La Saab (Svenska Aeroplan Aktiebolaget) non è mai stata una casa automobilistica come le altre. Nata nel 1945 per convertire l’ingegneria aeronautica militare svedese in auto civili, ha regalato al mondo vetture con una personalità magnetica e scelte eccentriche quanto estremamente distintive: dalla chiave di accensione posizionata sul tunnel centrale ai motori turbo capaci di mettere in imbarazzo sportive ben più blasonate, fino al “night panel” che spegneva tutte le luci in abitacolo, salvo quella del tachimetro (fino a 140 km/h).
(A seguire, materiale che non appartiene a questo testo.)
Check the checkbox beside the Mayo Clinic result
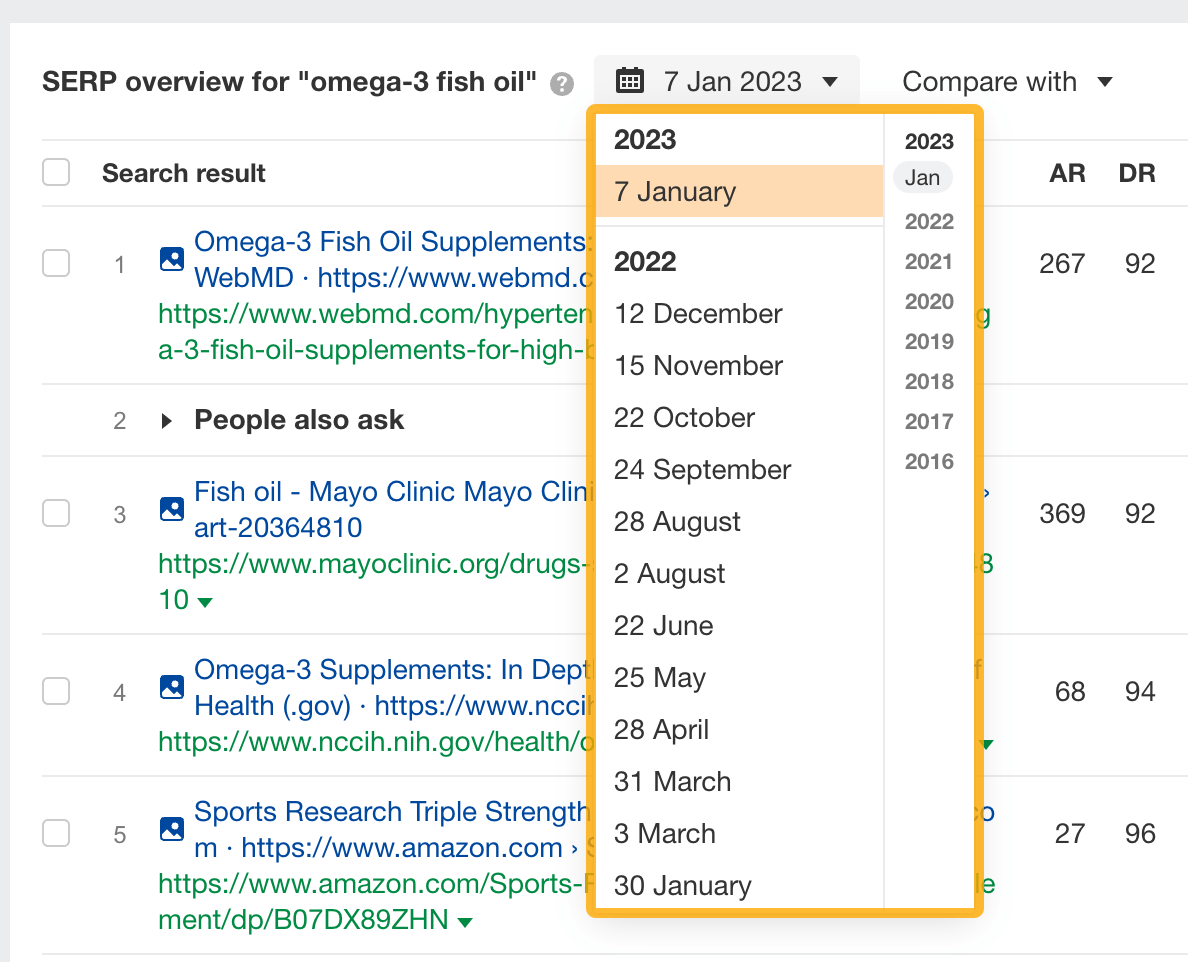The height and width of the screenshot is (962, 1188). click(x=56, y=513)
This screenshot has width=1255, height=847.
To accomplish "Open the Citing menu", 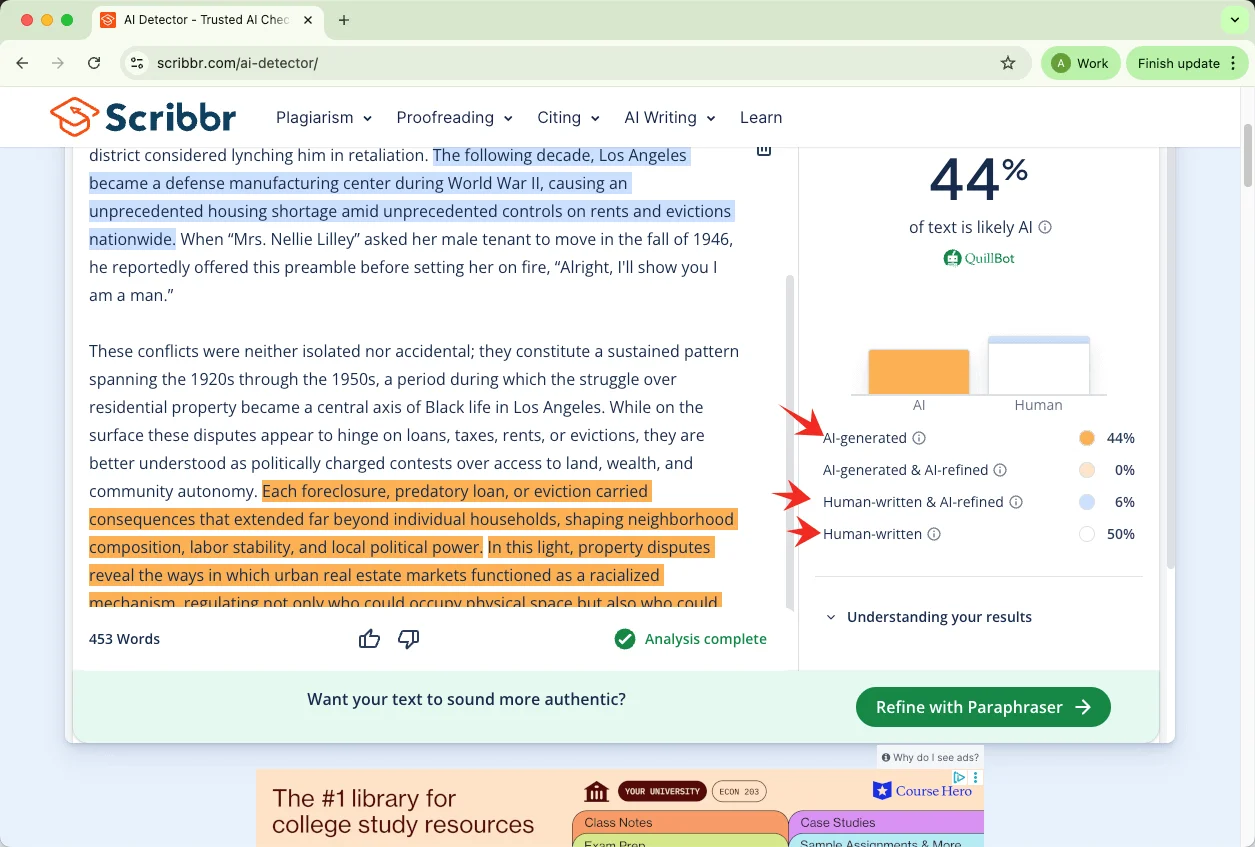I will pyautogui.click(x=568, y=118).
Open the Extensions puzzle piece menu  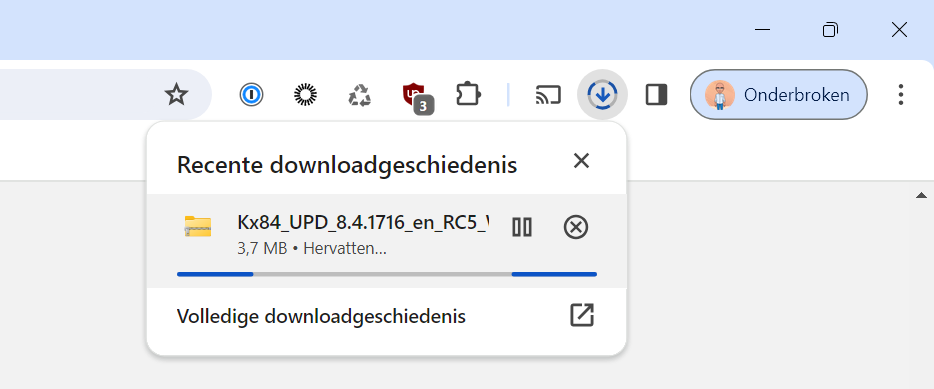[x=468, y=95]
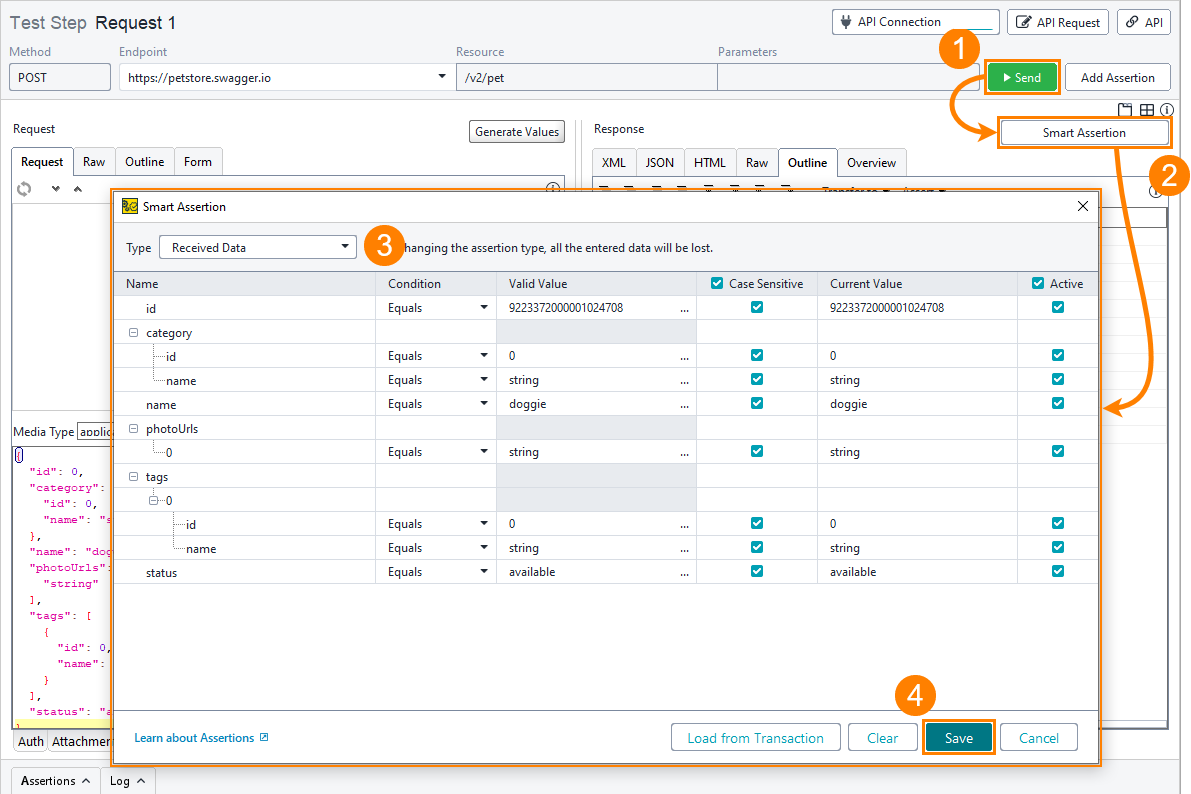Uncheck the Active checkbox for status row
1191x794 pixels.
[1058, 572]
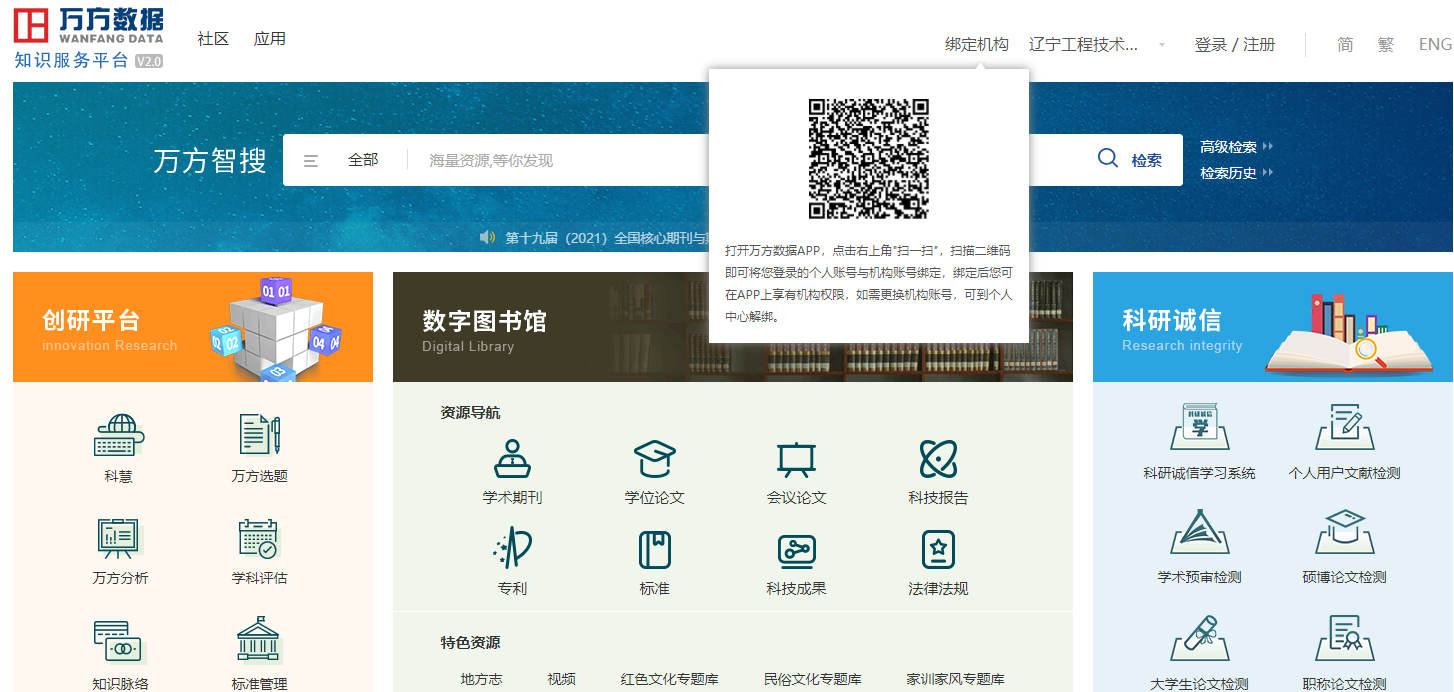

Da marchio elitario al disastro General Motors
Saab è stato il marchio d’elezione per fette di mercato colte e anticonformiste: architetti, professori, designer, ma il suo declino comincia da lontano. Nel 1989, il colosso americano General Motors ne acquisisce il 50%, per poi rilevarla completamente nel 2000: sulla carta era l’opportunità per competere a livello globale, nei fatti è stato l’inizio della diluizione del DNA svedese attraverso l’adattamento di piattaforme già esistenti, nonostante la caparbietà degli ingegneri scandinavi nel riprogettare elementi, facendo però anche impennare i costi. Una combinazione letale che portò General Motors a mettere sul mercato la Saab nel 2008, rilevata due anni dopo da Victor Muller, proprietario del piccolo marchio di supercar olandesi Spyker, che – tempo un solo anno – è già in crisi. Non riesce a pagare i fornitori, si ferma la produzione e il tentativo di imbarcare soci cinesi incontra il veto di General Motors, che era ancora proprietaria dei brevetti della Saab 9-5 e non voleva che finissero in mani altrui.
La beffa cinese
La bancarotta viene dichiarata a dicembre 2011, ma l’anno dopo spunta la NEVS (National Electric Vehicle Sweden), una holding a capitale sino-giapponese che vuole riconvertire la fabbrica di Trollhättan alla produzione di veicoli elettrici usando come base la vecchia piattaforma della Saab 9-3. Di fronte all’impossibilità di usare il nome “Saab”, il progetto si arena e quando, nel 2019, il gigantesco gruppo immobiliare cinese Evergrande acquisisce la maggioranza di NEVS, le speranze degli appassionati del marchio svedese ritornano a sperare. La delusione è cocente quando la crisi del mercato immobiliare porta al collasso dei nuovi proprietari e al tramonto definitivo di ogni possibilità di rivedere sulle strade dei veicoli con il logo del grifone coronato, tanto che il ventilato accordo con la start up canadese EV Electra del 2024 suona quasi come una beffa. Siamo nel 2026 e della Saab non è rimasto praticamente nulla, se non un museo miracolosamente sopravvissuto alla bancarotta – grazie ai fondi del comune di Trollhättan e della divisione aerospaziale della Saab – e sette vetture che si apprestano a essere vendute all’asta.
Sette esemplari all’asta
Presso lo storico impianto di Trollhättan, la casa d’aste svedese Klaravik ha infatti avviato la vendita degli ultimissimi veicoli rimasti in fabbrica: sette esemplari di Saab 9-3, più una Hengchi 5, un Suv elettrico di medie dimensioni prodotto da Evergrande. Delle 9-3, tre sono esemplari di pre-produzione costruiti nel 2014, altri tre sono prototipi, uno dei quali sviluppato per la guida autonoma, un altro con un motore elettrico per ruota e uno dotato di un sistema ibrido con range extender. Saranno messe all’asta sul sito svedese Klaravik (https://www.klaravik.se/saab-auction.html) a partire dal 21 maggio, senza prezzo di riserva, mentre gli appassionati del marchio e i potenziali acquirenti avranno la possibilità di visitare lo stabilimento di Trollhättan il 30 maggio, giorno di chiusura dell’asta. La storia automobilistica di Saab si chiude così, senza botti, ma tra i lotti di un’asta per collezionisti. Resta il ricordo di un marchio che ha preferito spezzarsi piuttosto che piegarsi alle logiche della banalità automobilistica. E per chiunque abbia guidato una vettura con il blocchetto d’accensione vicino al freno a mano, quel vuoto non sarà facilmente colmabile.